New Zealand Haka Protest
Hana-Rawhiti Maipi-Clarke, Debbie Ngarewa-Packer, and Rawiri Waititi (Charlotte Graham-McLay/AP)

The protest drew global headlines and provoked months of fraught debate about what the consequences for the politicians’ actions should be and the place of Maori culture in Parliament.

A committee in April recommended the lengthy bans. It said they were not being punished for the haka, but for striding across the floor of the debating chamber toward their opponents while doing it.

Judith Collins, the committee chair, said the behaviour was egregious, disruptive and potentially intimidating.

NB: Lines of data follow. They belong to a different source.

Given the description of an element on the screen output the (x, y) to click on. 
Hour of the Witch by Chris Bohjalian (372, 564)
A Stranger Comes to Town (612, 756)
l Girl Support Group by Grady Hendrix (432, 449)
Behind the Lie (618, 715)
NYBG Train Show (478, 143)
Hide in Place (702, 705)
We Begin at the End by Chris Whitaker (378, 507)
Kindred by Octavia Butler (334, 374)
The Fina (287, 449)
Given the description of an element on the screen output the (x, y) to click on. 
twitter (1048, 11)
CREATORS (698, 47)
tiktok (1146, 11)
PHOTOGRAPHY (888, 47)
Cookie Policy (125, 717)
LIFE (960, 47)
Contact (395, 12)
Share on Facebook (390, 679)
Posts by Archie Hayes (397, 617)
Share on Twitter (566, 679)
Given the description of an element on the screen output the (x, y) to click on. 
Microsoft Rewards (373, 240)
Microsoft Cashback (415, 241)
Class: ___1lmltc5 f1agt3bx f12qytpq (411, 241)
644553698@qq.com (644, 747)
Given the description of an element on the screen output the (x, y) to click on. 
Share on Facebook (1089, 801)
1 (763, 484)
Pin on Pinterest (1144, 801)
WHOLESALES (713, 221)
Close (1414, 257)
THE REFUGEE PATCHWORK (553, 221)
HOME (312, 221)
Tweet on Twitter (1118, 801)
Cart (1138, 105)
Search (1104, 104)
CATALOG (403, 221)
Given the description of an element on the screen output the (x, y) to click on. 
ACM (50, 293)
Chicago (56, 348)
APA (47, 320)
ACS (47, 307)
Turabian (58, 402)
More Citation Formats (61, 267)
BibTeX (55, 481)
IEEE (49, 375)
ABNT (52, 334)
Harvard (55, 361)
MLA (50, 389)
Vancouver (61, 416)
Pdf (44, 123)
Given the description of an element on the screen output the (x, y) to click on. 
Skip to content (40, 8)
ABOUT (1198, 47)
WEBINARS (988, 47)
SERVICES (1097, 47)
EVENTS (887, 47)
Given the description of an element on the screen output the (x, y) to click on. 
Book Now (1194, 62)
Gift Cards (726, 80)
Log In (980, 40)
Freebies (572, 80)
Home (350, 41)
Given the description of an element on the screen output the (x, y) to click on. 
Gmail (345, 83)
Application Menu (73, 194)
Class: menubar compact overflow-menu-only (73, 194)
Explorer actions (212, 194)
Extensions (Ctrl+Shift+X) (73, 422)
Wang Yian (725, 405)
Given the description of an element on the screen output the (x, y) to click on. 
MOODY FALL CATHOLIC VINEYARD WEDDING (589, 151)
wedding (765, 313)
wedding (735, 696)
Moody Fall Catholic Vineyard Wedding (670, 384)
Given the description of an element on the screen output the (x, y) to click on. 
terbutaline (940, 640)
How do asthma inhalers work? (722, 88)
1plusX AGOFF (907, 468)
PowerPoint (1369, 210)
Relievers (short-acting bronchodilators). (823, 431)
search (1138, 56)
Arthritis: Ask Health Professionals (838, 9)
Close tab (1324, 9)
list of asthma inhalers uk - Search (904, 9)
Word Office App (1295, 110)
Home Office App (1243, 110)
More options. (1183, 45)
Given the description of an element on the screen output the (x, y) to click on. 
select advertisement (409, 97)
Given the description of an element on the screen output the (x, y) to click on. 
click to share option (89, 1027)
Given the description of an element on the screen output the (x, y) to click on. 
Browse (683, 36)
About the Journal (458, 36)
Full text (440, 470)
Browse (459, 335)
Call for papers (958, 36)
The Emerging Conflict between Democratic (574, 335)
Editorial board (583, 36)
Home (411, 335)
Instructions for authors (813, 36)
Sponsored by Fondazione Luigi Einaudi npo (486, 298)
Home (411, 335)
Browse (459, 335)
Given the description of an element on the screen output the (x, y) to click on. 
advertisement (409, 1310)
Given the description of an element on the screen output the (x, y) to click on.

Ms Maipi-Clarke, 22, rejected that description, citing other instances when legislators have left their seats and approached opponents without sanction.

The suspended legislators said they are being treated more harshly than others because they are Maori.

“I came into this house to give a voice to the voiceless. Is that the real issue here?” Ms Maipi-Clarke asked parliament.

“Is that the real intimidation here? Are our voices too loud for this house?”

Inside and outside parliament, the haka has increasingly been welcomed as an important part of New Zealand life. The sacred chant can be a challenge to the viewer but is not violent.

As Maori language and culture have become part of mainstream New Zealand in recent years, haka appear in a range of cultural, sombre and celebratory settings. They also have rung out in parliament to welcome the passage of high-profile laws.

Some who decried the protest haka in Parliament cited its timing, with Ms Maipi-Clarke beginning the chant as votes were being tallied and causing a brief suspension of proceedings. She has privately apologised for the disruption to Parliament’s Speaker, she said.